There is no point to hashing or small-range or ... if you only have one
item in the right argument. Benchmarks in the paper (as stated) were done
on arguments with 1e6 items.
I have the following model of hashing in Dyalog APL. Its translation into
J (including dealing with APL chars which I am told is NO LONGER A PROBLEM)
is left as an exercise for the reader. :-). Another (easy) exercise is to
find x and y for which the verbose model is faster than the one-liner.

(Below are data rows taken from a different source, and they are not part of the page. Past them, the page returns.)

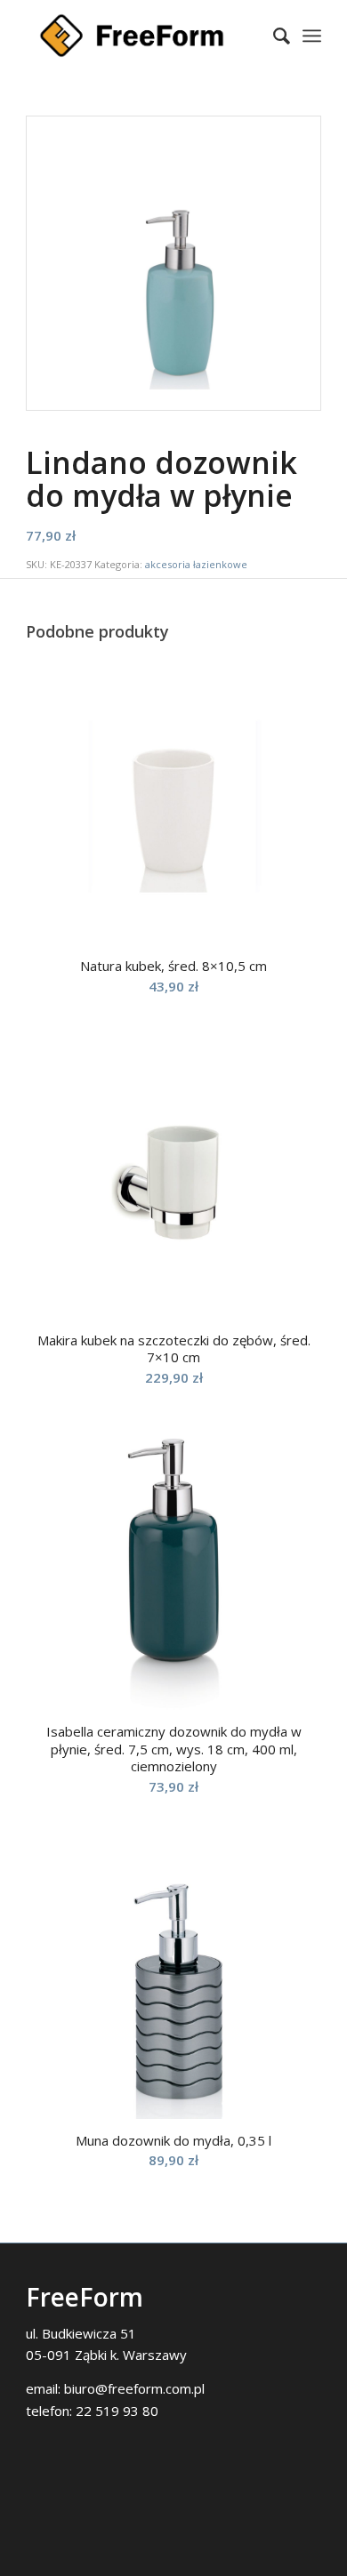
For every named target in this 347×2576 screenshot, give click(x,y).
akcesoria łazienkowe (196, 564)
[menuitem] (272, 35)
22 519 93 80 (117, 2411)
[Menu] (312, 35)
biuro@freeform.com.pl (134, 2388)
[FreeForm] (144, 35)
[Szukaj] (272, 35)
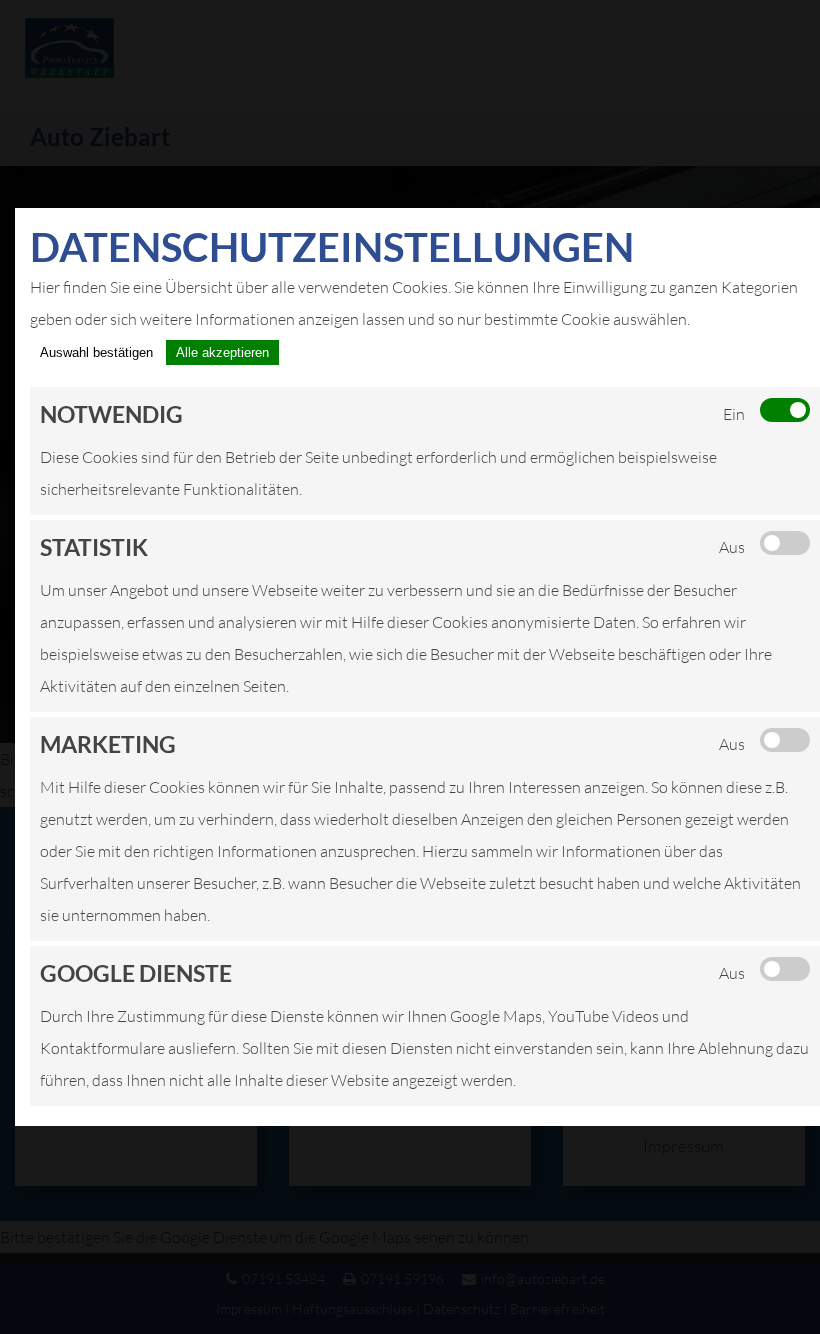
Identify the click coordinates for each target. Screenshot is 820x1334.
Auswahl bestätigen (96, 352)
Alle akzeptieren (222, 352)
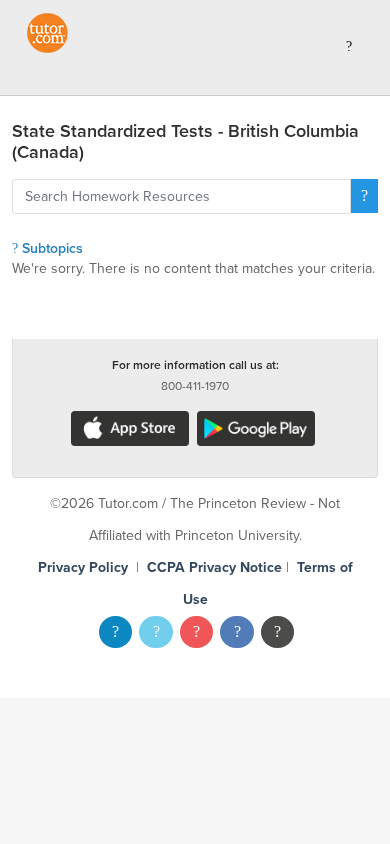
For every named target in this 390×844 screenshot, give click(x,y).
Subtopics (50, 248)
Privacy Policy (83, 567)
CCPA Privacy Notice (214, 567)
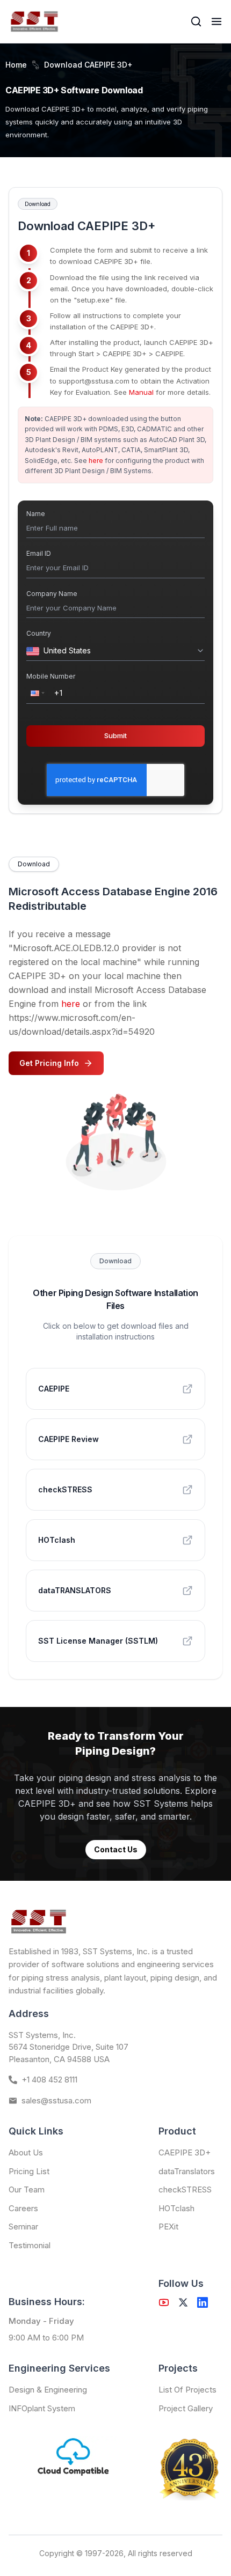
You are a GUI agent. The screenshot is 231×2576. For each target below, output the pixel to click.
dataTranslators (186, 2171)
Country (38, 633)
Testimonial (29, 2245)
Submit (115, 735)
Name (35, 514)
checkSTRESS (185, 2189)
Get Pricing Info (49, 1063)
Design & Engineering (48, 2389)
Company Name (51, 594)
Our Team (27, 2189)
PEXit (168, 2226)
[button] (36, 692)
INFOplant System (42, 2408)
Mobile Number (50, 676)
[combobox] (118, 650)
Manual (141, 392)
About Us (26, 2152)
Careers (23, 2208)
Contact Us (116, 1849)
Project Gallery (185, 2408)
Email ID (38, 553)
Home (16, 64)
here (96, 461)
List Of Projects (187, 2389)
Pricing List (29, 2171)
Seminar (23, 2226)
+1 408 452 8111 (49, 2079)
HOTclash (176, 2208)
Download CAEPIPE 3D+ (88, 64)
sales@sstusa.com (56, 2100)
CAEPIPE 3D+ (184, 2152)
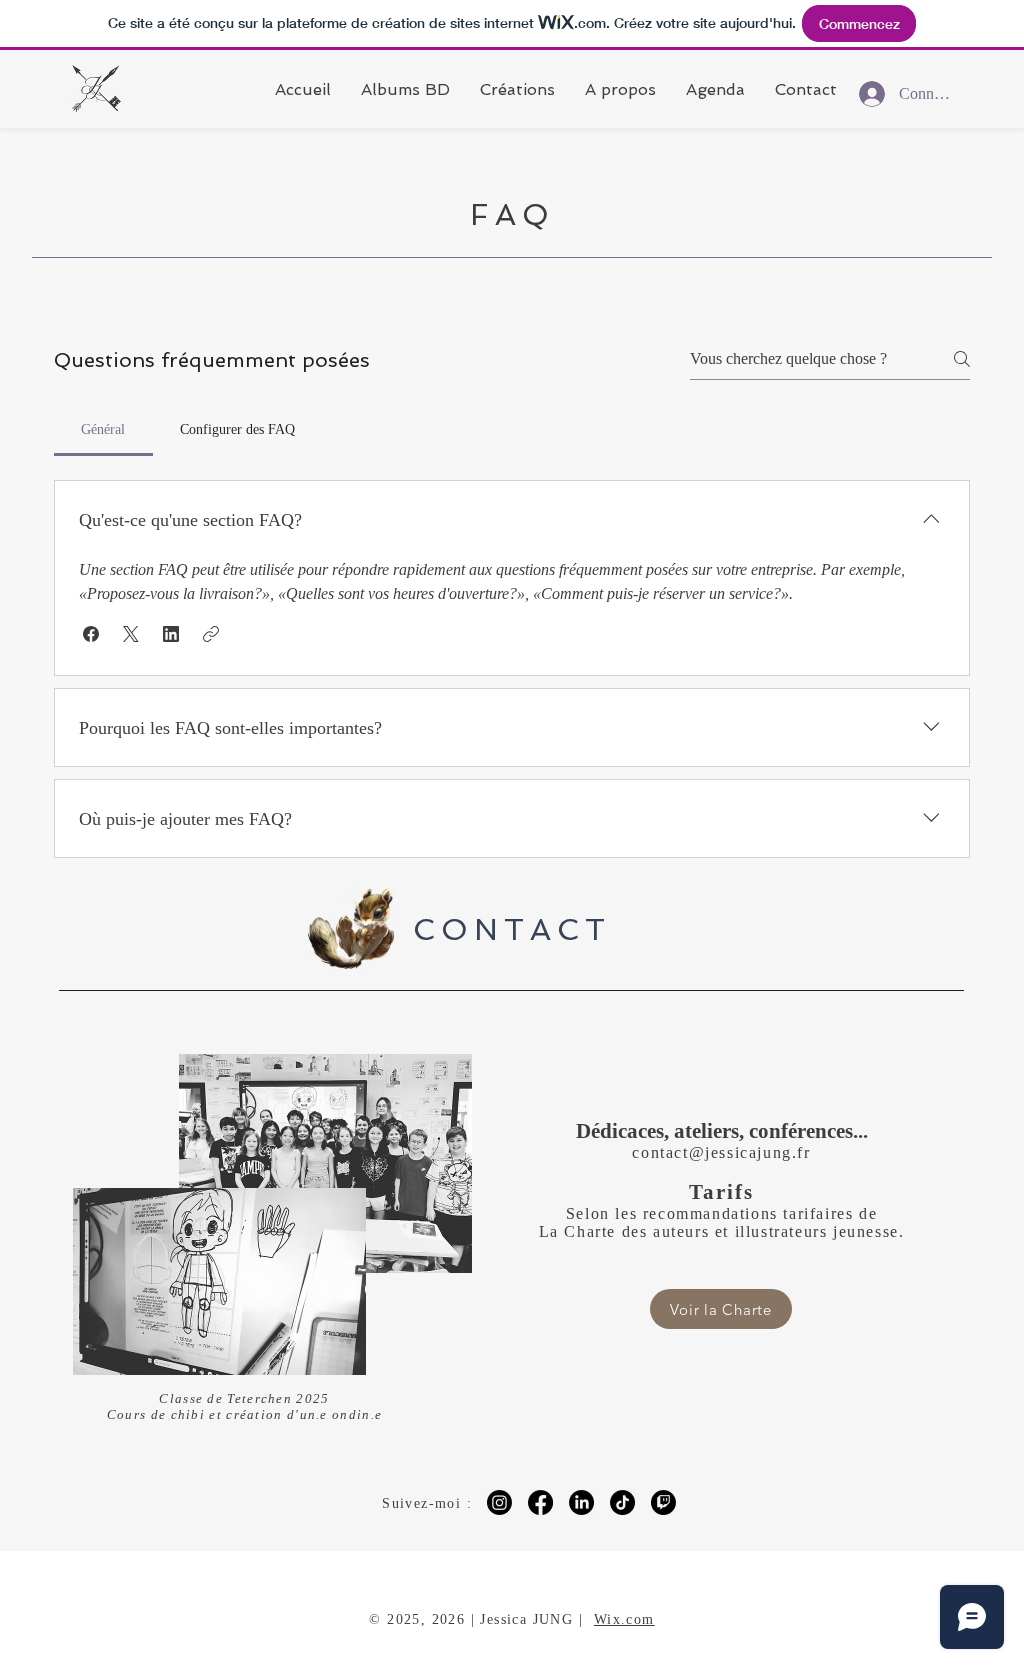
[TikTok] (622, 1502)
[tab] (103, 430)
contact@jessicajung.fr (721, 1152)
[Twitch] (663, 1502)
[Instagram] (499, 1502)
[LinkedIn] (581, 1502)
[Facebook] (540, 1502)
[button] (91, 634)
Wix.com (624, 1619)
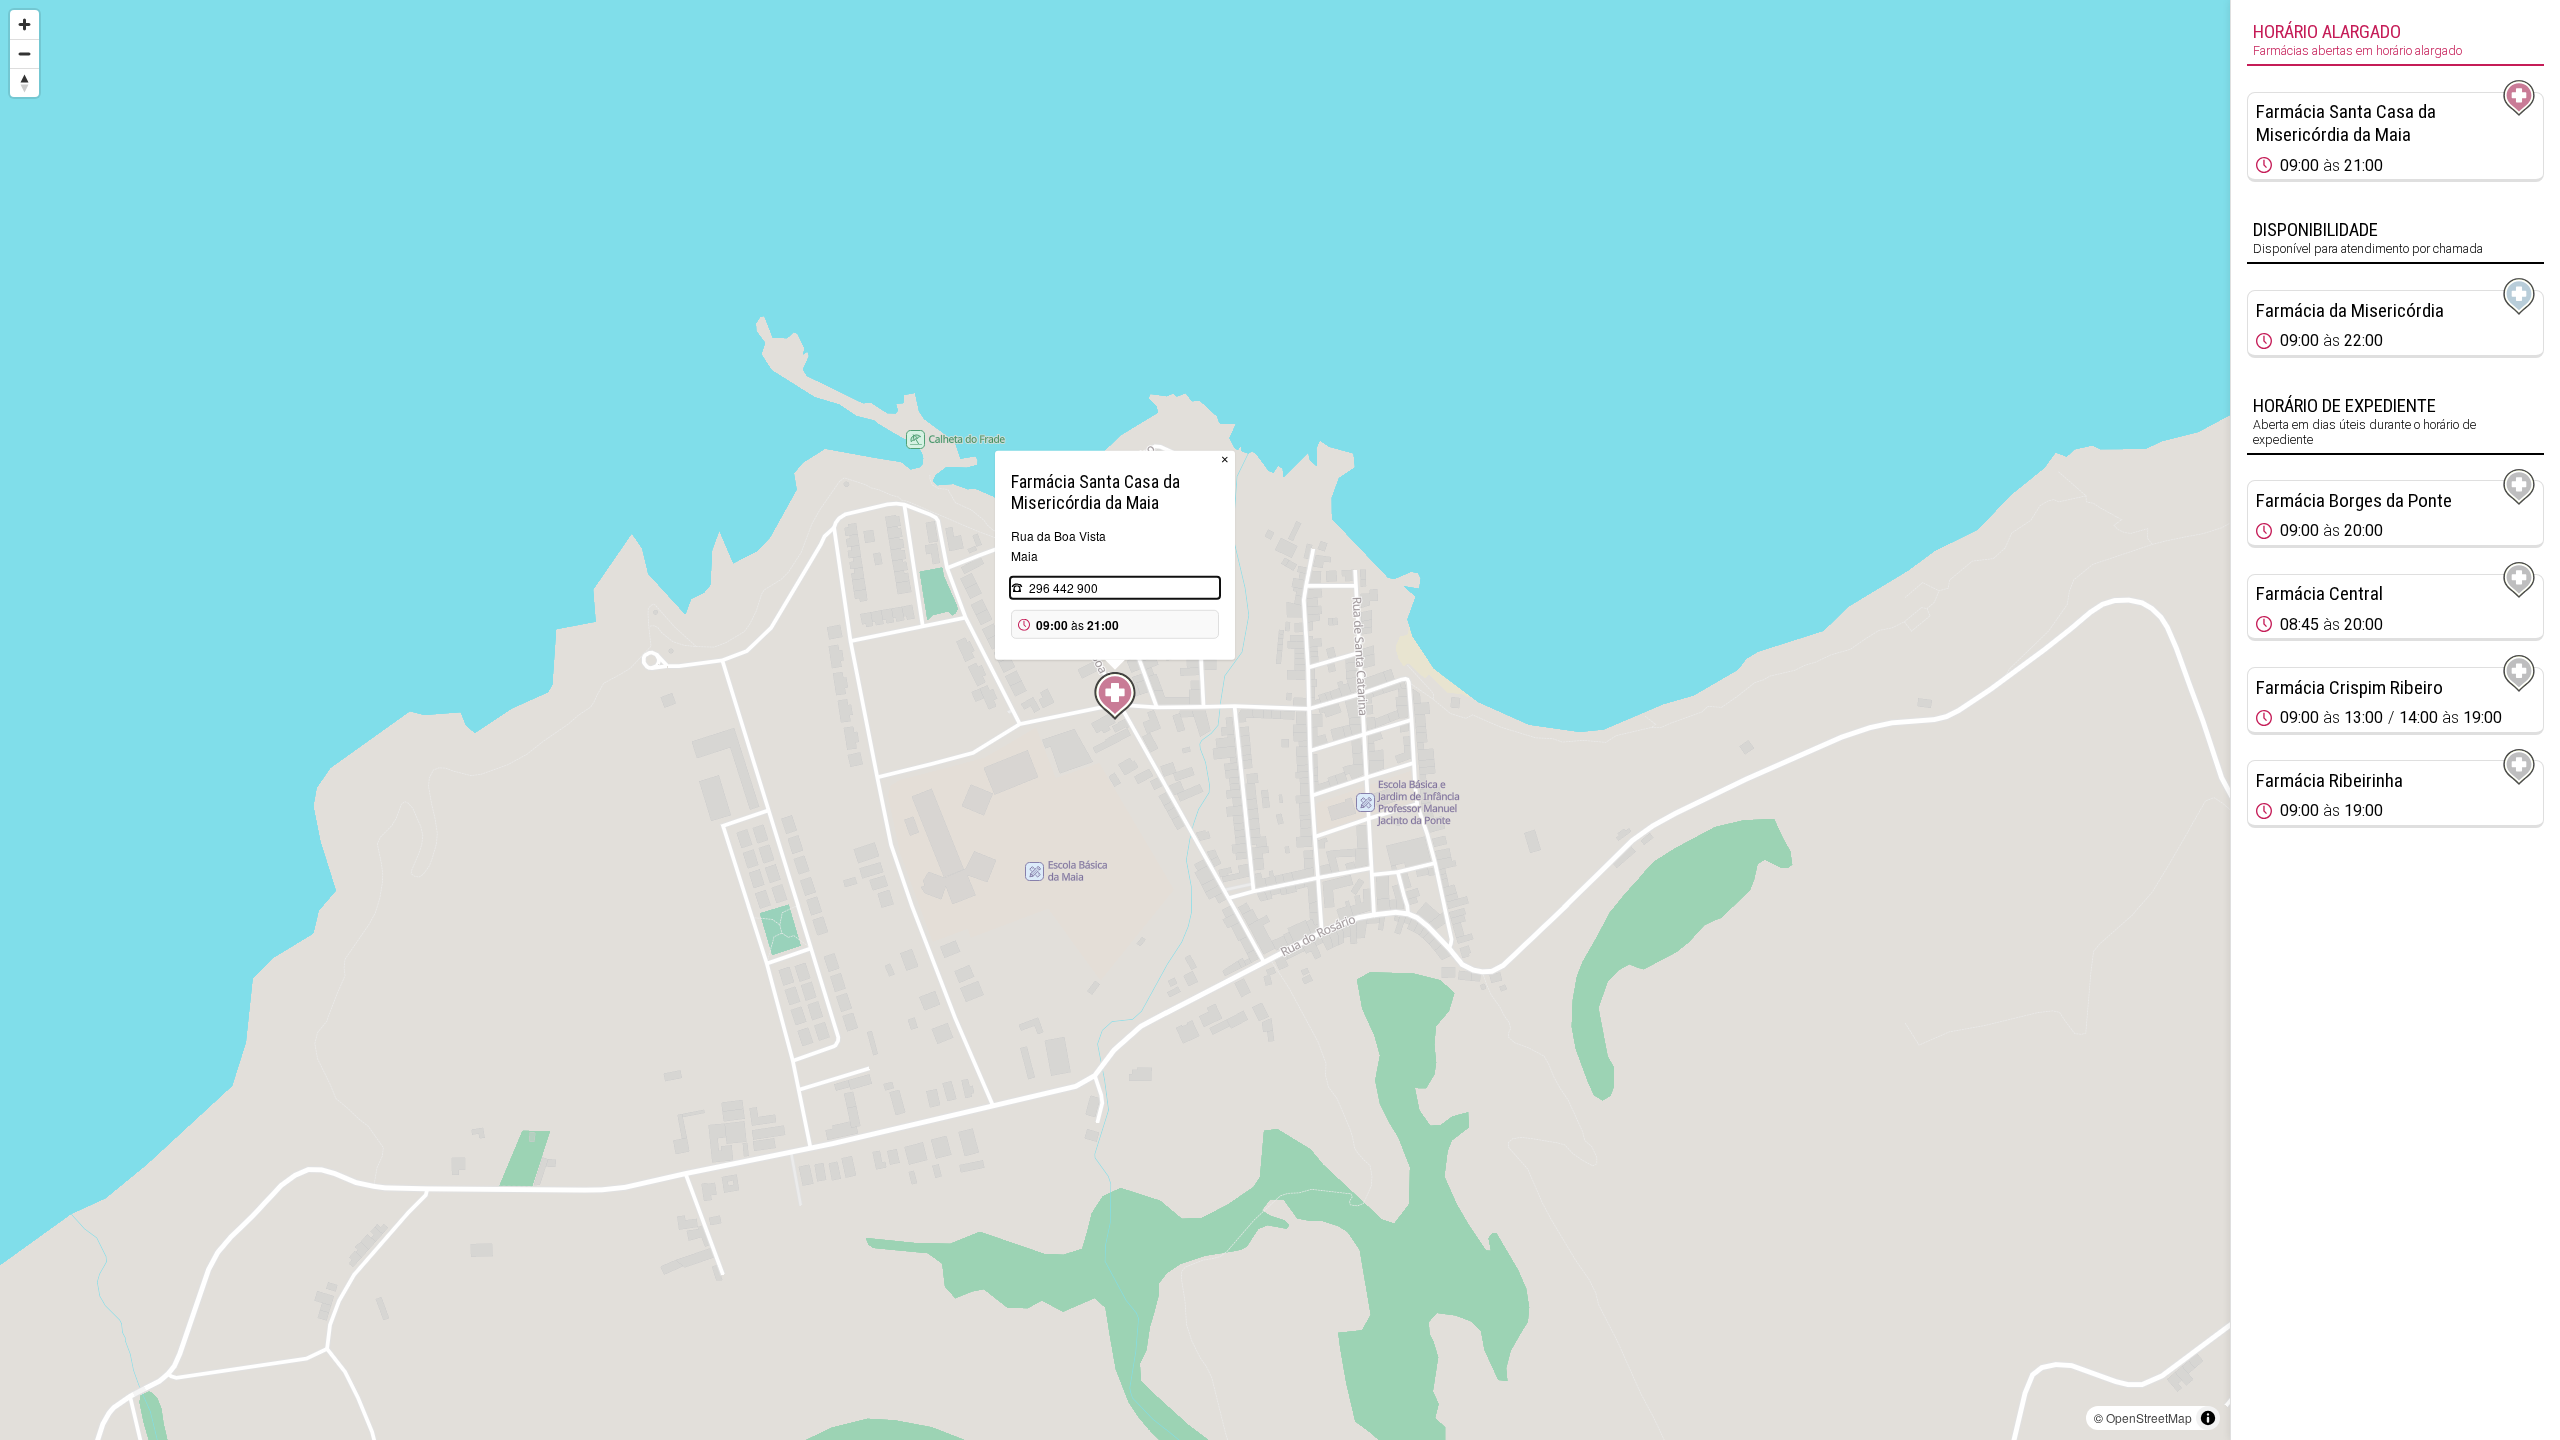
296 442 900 (1063, 587)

z←x xiy y;⎕io;h;hf;i;j;m;n;q
⍝ model of x⍳y using hashing; written to be easily translated into C
⎕io←0
hf←{123457×⍵} ⍝ hash function
n←≢y
m←≢x
q←2*⌈2⍟m ⍝ size of hash table
h←q⍴m ⍝ hash table; m means "free"
z←n⍴m ⍝ initialize to "not found"
:For i :In ⍳m ⍝ index for each x
j←q|hf x[i] ⍝ index into hash table
:While m>h[j] ⋄ :AndIf x[h[j]]≠x[i] ⍝ i.e. stop on finding m or an
equal entry
j←q|1+j ⍝ the next hash table entry
:End
:If m=h[j] ⋄ h[j]←i ⋄ :End ⍝ new hash entry
:End
:For i :In ⍳n ⍝ index for each y
j←q|hf y[i] ⍝ where to start looking in hash
table
:While m>h[j] ⋄ :AndIf x[h[j]]≠y[i] ⍝ i.e. stop on finding m or an
equal entry
j←q|1+j ⍝ the next hash table entry
:End
z[i]←h[j] ⍝ here, either m=h[j] or
x[h[j]]=y[i]
:End
On Thu, Jul 31, 2014 at 6:41 AM, Joe Bogner <[email protected]> wrote:
> I enjoyed your paper and particularly enjoyed playing with the native
> J implementation:
>
> xiy =: 13 : '+/*./\x~:/y'
>
> (i. 1e6) xiy 1e5
> 100000
>
> I was surprised that the tacit J version performed reasonably close to
> the special code C version:
>
> big=: 1e6
>
> 100 timespacex 'big xiy 1e5'
> 1.01128e_5 2816
>
> 100 timespacex 'big i. 1e5'
> 1.23157e_6 1664
>
> The timing starts to diverge on significantly boxed arrays it seems at
> first glance:
>
> big=: (1e6 # <'a')
>
> 100 timespacex 'big i. <''a'''
> 3.50044e_6 1920
> 100 timespacex 'big xiy <''a'''
> 0.054772 2.09933e6
>
> That seems to be hitting an optimization where it stops on first
> find. Compare to:
>
> 100 timespacex 'big i. <''z'''
> 0.0486771 1920
>
> And it runs similarly to the native J version, which was 0.054772
>
> At first I was also puzzled by why / was required.
>
> xiy1 =: 13 : '+/*./\x~:y'
> (i. 1e5) (xiy -: xiy1) 10
> 1
>
> Then I realized this:
>
> (i. 1e5) xiy1 (10,2)
> |length error: xiy1
> | (i.100000) xiy1(10,2)
>
> However:
> (i. 1e5) xiy (10,2)
> 10 2
>
> It was neat to tinker with xiy to better understand how it works.
>
> I now need to spend some time better understanding the hashing. I
> understand at a surface level yet want to play with the examples too.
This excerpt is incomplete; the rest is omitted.